Haulman also stepped in as chair of the Department of Music, Assistant to the President, director of the Marshall-Wythe Institute for Social Research, and chair of the Economics Department.
All the while, Haulman pursued his research interests in the early economy of the United States, American economic thought, and Chinese economic reforms. His work has been published in numerous economics journals, and he worked passionately on his book, Virginia and the Panic of 1819, (2008), which his wife, Fredrika Teute, an early American historian, describes as a “labor of scholarly love.”
Through the decades, his influence and commitment reached far beyond academic accomplishments.
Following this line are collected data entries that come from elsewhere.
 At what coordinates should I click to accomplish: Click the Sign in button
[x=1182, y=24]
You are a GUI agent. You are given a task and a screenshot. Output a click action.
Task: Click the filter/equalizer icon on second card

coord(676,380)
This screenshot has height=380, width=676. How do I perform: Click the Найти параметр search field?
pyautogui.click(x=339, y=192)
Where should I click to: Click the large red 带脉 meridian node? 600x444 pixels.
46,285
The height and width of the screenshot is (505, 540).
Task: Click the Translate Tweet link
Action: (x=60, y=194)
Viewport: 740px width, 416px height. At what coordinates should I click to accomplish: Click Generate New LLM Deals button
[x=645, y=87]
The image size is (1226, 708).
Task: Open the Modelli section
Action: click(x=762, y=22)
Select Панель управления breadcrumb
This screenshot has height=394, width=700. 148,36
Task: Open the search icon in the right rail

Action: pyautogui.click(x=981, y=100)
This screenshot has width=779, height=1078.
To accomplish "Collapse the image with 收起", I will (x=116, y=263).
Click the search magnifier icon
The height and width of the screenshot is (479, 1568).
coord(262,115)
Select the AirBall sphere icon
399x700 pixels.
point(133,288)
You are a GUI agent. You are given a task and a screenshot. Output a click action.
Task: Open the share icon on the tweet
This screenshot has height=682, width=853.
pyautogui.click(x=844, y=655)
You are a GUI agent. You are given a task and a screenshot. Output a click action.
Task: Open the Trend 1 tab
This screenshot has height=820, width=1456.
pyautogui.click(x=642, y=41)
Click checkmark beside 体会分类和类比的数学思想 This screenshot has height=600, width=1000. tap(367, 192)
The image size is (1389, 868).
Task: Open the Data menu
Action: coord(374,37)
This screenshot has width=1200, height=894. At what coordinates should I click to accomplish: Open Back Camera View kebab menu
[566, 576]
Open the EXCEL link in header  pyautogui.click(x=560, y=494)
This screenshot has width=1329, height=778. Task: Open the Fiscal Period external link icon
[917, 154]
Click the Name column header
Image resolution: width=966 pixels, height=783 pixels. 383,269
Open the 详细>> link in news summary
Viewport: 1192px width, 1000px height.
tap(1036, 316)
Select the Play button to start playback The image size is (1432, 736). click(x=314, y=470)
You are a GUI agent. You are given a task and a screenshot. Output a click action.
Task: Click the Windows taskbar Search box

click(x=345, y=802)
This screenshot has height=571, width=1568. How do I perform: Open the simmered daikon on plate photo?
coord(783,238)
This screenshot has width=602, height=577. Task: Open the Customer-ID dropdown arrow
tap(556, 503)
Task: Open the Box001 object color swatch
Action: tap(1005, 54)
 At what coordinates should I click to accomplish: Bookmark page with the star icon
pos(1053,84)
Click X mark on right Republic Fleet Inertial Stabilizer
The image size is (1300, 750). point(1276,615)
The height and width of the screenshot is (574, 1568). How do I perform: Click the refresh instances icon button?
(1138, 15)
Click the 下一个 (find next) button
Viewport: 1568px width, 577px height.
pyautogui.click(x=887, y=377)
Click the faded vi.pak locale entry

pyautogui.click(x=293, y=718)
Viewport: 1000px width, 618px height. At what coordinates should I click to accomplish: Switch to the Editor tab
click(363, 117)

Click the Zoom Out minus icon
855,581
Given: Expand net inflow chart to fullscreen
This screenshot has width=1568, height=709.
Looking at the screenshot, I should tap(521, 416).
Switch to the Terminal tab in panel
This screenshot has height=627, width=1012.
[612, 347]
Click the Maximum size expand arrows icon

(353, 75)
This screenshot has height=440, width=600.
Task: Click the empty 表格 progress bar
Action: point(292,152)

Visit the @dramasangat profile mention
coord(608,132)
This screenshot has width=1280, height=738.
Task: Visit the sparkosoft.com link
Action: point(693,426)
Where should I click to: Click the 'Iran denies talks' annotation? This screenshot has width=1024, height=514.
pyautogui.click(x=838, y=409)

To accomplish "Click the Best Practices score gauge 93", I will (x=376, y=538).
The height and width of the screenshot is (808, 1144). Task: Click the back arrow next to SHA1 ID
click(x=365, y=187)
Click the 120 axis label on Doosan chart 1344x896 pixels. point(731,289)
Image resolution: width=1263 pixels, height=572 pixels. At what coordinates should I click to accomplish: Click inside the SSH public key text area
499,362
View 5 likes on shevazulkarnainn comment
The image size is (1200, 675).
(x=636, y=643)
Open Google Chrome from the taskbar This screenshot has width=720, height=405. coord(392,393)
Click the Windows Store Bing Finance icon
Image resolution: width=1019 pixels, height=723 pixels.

He used his strong ties in the Williamsburg community to help launch the College’s Sharpe Community Scholars Program, in which first-year students apply concepts learned in the classroom to real world situations through community engagement. He also had an important impact on the Reves Center and the American Studies Program.
"Among his many accomplishments, Clyde was the very first instructor in the Sharpe program, supervising student research on alternative proposals to increase the availability of affordable housing in Williamsburg,” says Charles Center Director Joel Schwartz. “This is a concrete example of the way Clyde has been able to integrate his teaching and research with his work with the city."
Many of Haulman’s biggest fans simply admire him as their sharp-witted and engaging economics professor. After earning his Ph. D. from Florida State University, Haulman joined William and Mary’s economics department in 1969. A short time later, he began teaching the Principles of Economics course. The big class was so popular that it eventually moved to the large lecture room in Millington Hall and quickly became a College institution.
Those who know Haulman best would agree that his other important roles, like his terms on the Williamsburg City Council and now as the city’s mayor, simply underscore his legacy of working to expand the horizons of students and to improve the lives of those who live in this community .
Note: Peter Atwater '83 has launched an effort to honor Professor Haulman through a named endowment fund that will provide undergraduate scholarships at William and Mary. Read more.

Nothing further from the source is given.